African Americans constitute only about 15% of the nation’s drug users, which is about the same as their percentage of the general population. But they constitute 37% of those arrested for drug offenses, 59% of those convicted for drug offenses, and 74% of those sentenced to prison for a drug offense.

The rate of imprisonment has escalated under Obama unlike in any previous administration.

Last month, President Obama quietly sought to enforce federal crack cocaine laws that have since been repealed. The administration asked a federal appeals court to ensure that thousands of human beings, mostly poor and mostly black, remain locked in prison – even though everyone agrees that there is no justification for them to be there.

This is the same Obama who spoke on national television about the Trayvon Martin trail last week and said that we need more focus and education for young black men.

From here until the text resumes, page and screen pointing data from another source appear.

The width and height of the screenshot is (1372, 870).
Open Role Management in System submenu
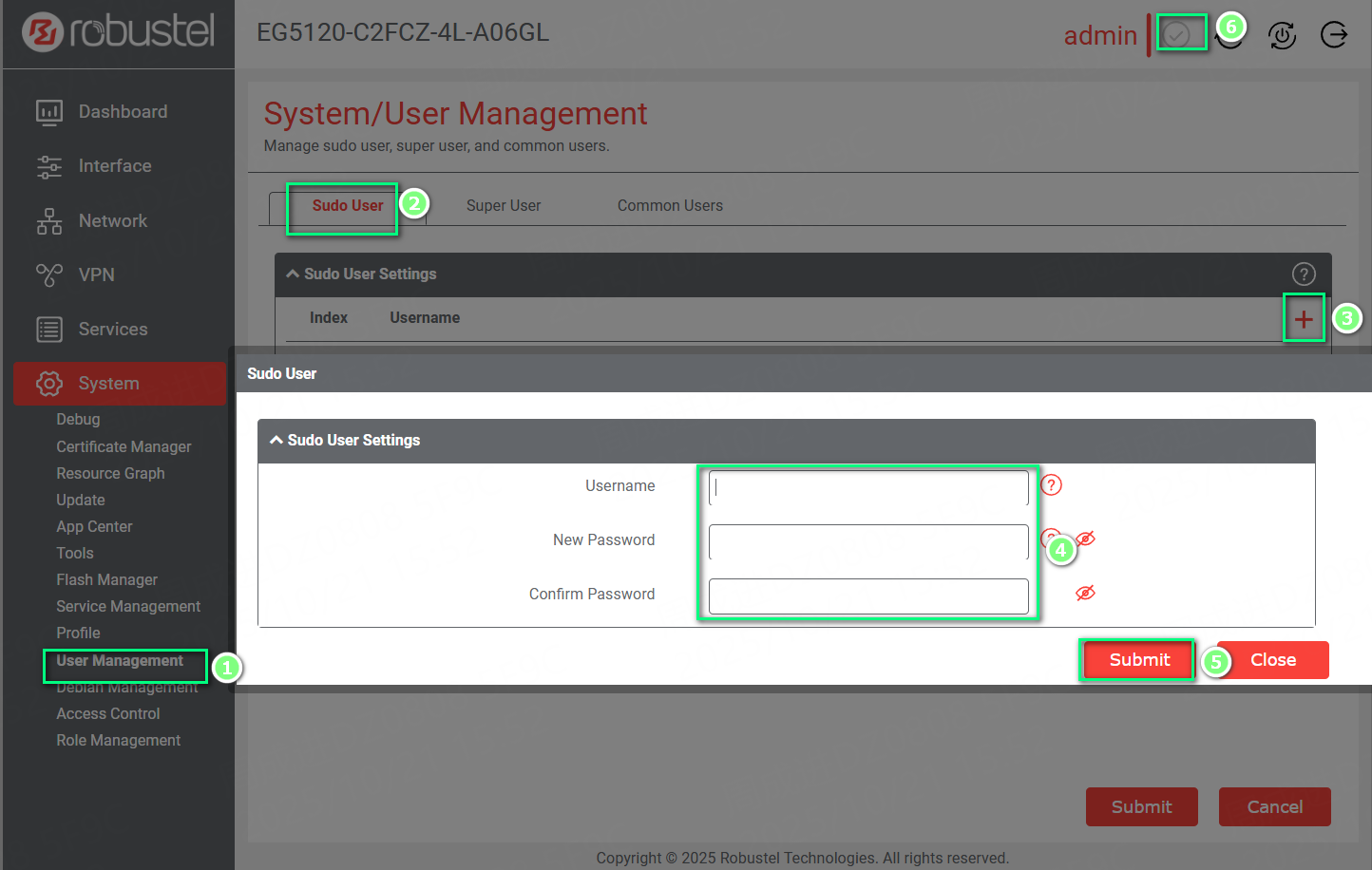(x=118, y=741)
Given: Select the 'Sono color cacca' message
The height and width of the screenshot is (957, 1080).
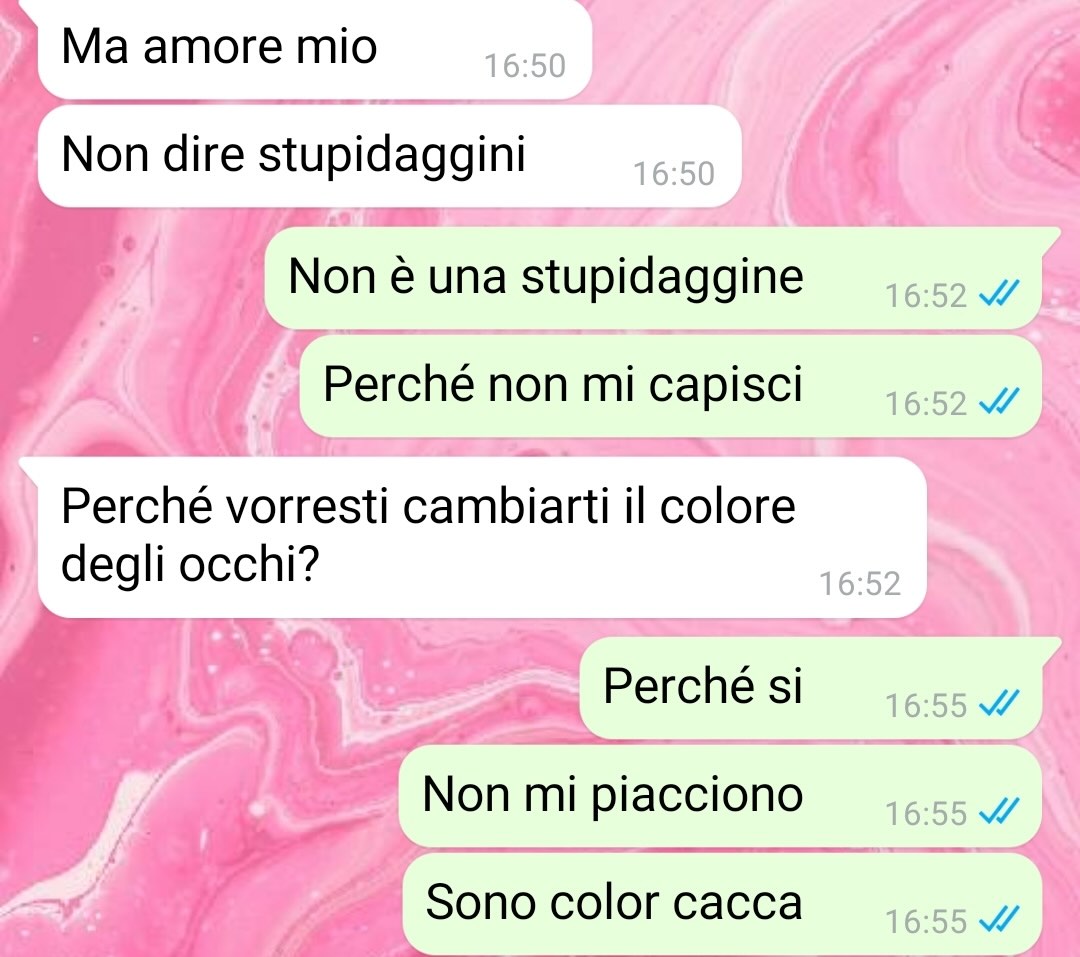Looking at the screenshot, I should pos(722,904).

Perhaps he could start with ensuring that we don’t arrest and imprison them disproportionally to the rest of the young male population.

In California, it costs about $47,000 a year per prisoner.

Here is a place where we can really fix something, make the U.S. a better country and save a ton of money.

Prohibition never works, anywhere.

One thought on “Prison Population – Obama Administration’s Shame

  1. People should see drug (ab)use as a public health concern instead of a criminal act. Prohibition is both ineffective and expensive, regulated legalization would be much cheaper and more effective.